Value retailers take the low-income road to new heights - Dollar General and Family Dollar plan expansions

Discount Store News, Feb 19, 1996 by Teresa Andreoli

NATIONWIDE DSN REPORT -- Value retailers--whose core customers make up the growing segment of U.S. households earning $25,000 or less--are becoming the next (and likely last) high-growth discount concept of this century.

Low-overhead, low-price general merchants like Dollar General, Nashville, and Family Dollar, Matthews, N.C., will grow their stores by at least 10% this year--2% more than Wal-Mart's '96 plan and double the most aggressive plans of regional discounters. Family Dollar alone is opening an average of five stores each week in '96.

The difficult retail climate and increasing competition from the Big Three have forced regional discounters to re-think their objectives. But Southern-based Family Dollar and Dollar General have coexisted profitably not only with each other, but with the big discounters.

The leading value retailer, 2,450-unit Dollar General, plans to open 350 units this year. Store size is about 6,000 sq. ft, and sku count is intentionally small, about 2,000 to 3,000 skus. Last year, the chain added 390 stores (40 more than anticipated) and closed 25 (half of what was anticipated). Sales for the first nine months of 1995 (ended Oct. 31) hit $1.2 billion. Sales for the entire previous year were $1.4 billion.

Family Dollar operates 2,474 stores, giving it the largest unit base of all value retailers, but it is traditionally considered Dollar General's distant cousin. It ended 1995 with $1.5 billion in revenue, an 8.3% gain. Its net sales for last year soared to $1.5 billion.

Earnings slipped slightly for the second year in a row, reflecting slowing comp store sales, competitive price-cutting maneuvers and the growing pains arising from its newly installed everyday low price structure. Income before taxes in 1995 totaled $94 million, down from $100 million the year before.
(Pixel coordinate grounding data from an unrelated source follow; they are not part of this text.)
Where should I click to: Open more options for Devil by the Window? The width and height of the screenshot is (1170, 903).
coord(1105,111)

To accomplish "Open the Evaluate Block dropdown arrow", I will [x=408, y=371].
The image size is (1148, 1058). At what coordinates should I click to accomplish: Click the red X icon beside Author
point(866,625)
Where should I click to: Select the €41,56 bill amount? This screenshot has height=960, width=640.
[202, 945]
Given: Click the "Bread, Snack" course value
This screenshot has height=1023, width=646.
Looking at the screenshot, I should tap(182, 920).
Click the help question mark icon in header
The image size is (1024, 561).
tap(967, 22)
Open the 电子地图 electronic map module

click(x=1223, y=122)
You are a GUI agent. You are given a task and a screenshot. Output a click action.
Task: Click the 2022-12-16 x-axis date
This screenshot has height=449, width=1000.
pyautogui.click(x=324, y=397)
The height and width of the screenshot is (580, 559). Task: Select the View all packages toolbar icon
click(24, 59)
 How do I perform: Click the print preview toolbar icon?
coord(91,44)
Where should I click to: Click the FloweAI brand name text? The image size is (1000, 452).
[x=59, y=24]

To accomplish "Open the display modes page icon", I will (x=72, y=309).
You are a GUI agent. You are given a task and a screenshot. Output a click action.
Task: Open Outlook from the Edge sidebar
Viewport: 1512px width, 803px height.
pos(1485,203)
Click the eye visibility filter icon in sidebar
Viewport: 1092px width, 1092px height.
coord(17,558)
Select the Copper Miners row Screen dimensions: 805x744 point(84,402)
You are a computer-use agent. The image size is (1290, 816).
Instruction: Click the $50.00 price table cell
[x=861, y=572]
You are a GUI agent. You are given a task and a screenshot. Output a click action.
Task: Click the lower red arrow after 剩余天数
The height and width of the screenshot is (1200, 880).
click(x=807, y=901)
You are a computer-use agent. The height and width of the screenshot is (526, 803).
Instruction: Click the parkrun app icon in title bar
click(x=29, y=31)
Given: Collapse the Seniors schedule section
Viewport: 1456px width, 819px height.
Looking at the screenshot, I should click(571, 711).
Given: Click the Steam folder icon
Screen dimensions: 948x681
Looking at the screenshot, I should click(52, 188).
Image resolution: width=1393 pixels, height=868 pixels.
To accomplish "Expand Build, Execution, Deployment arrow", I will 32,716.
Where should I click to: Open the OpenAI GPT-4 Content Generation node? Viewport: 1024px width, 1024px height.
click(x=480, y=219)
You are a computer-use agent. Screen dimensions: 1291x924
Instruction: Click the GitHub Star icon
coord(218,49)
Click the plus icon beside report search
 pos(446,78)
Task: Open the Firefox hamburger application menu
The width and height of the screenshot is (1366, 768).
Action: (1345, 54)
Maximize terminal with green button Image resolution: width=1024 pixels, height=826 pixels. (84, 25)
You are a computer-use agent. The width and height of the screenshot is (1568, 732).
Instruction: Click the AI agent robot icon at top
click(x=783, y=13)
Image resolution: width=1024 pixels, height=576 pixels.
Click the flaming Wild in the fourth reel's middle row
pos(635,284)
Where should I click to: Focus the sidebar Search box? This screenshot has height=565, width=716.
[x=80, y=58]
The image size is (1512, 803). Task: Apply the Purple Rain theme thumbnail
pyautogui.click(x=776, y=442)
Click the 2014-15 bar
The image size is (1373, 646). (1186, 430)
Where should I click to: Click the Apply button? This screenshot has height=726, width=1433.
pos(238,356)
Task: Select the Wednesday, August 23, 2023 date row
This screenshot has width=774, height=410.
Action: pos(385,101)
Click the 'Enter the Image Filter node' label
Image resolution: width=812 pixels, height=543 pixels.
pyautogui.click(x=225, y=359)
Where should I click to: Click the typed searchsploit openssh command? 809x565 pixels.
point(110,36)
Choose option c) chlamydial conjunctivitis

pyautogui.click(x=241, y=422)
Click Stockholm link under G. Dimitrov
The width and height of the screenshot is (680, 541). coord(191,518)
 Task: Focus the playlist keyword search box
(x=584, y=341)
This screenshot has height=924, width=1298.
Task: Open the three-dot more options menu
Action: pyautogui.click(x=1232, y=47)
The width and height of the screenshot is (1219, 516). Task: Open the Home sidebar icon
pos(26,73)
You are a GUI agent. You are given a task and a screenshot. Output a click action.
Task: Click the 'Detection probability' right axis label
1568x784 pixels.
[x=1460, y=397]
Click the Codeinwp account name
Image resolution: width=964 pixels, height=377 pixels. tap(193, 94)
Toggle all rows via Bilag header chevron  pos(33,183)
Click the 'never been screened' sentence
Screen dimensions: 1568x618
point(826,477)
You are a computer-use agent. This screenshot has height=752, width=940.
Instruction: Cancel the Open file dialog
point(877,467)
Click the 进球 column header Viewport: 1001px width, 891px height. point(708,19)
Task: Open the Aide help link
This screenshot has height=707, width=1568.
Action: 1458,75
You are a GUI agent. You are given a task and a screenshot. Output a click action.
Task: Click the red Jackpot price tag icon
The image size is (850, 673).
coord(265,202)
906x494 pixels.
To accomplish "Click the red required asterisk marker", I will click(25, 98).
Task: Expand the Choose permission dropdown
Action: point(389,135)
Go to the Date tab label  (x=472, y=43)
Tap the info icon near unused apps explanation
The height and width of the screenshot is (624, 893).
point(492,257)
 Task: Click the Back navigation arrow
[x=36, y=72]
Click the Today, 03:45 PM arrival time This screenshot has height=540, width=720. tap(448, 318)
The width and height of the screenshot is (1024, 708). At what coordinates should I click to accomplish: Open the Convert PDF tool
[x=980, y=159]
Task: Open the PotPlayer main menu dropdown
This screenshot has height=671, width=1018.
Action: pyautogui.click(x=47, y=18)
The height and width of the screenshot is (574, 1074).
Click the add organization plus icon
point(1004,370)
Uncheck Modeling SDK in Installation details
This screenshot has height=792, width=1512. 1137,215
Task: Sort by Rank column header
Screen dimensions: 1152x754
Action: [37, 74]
Family Dollar will open a total of 235 stores this year, but plans to close 35. Units measure about 6,600 sq. ft. and carry about 6,700 skus.

Both chains target lower-income or fixed-income families, often in markets that have long been neglected. Speaking of Dollar General in particular, Douglas Tigert, a marketing professor at Babson College, Wellesley, Mass., remarked, "It will go to markets no one else wants, operate in locations no one else wants, sell merchandise no one else wants and go after customers no one else seems to be interested in."

This kind of niche marketing is reminiscent of Wal-Mart's 1960s strategy of opening small stores in rural 5,000-people towns. And Wal-Mart still recognizes the value of the rural consumer. This year it will open 300 more Home Town Store retrofits to its base of 400 units. (Wal-Mart instituted the concept last year to remerchandise and micromarket older, small-town stores, most in the 60,000-sq.-ft. range.)

But in terms of new market expansion, the smaller store size has significantly fewer real estate and demographic requirements to fulfill than the prototypical Wal-Mart, Kmart or Target store.

"We don't need a large population base to support our small stores," said George Mahoney, executive vice president at Family Dollar. "We don't need a lot of space or a parking lot area. The store size gives us the flexibility to get into the smallest towns and the largest urban markets." He also repeated the company's customer-driven strategy: "It is important to be seen as the neighborhood convenience discount store."

"As discounters move toward larger stores--megastores, supercenters and the like--they become destinations," said Barbara Miller, an equity analyst with Alex. Brown & Sons, which is based in Baltimore. "The smaller value retailers can offer convenience and often operate within a tighter trade radius."

Dollar General, for example, usually draws customers who live within three miles of its stores. The small stores are well-matched for the shopping patterns of their cash-strapped target consumers--frequent trips for a few basic items. The easy-access, get-in/get-out strategy allows the stores to coexist with the big box retailers.

The nation's soft economy presents further opportunity to the few retailers that cater to fixed- and lower-income consumers. In 1994, more than 20 million U.S. households (roughly 31%) earned less than $25,000, up 13% from four years earlier and up 21% from 1980, according to the U.S. Census Bureau.

"Our core customer is part of a growing market," said Bob Carpenter, chief administrative officer for Dollar General. "There are more low-income people than there were last year, and we expect more next year. The fixed income consumer is an expanding market as well."

It is projected that by about the year 2020, the majority of Americans will be "net government payment recipients" (i.e., drawing on Social Security, pensions, Medicare and other programs) as opposed to "net government contributors" (i.e., taxpaying wage earners), according to consultant Michael Boskin, a professor at the Hoover Institute at Stanford University and the former chairman of the Council Of Economic Advisors.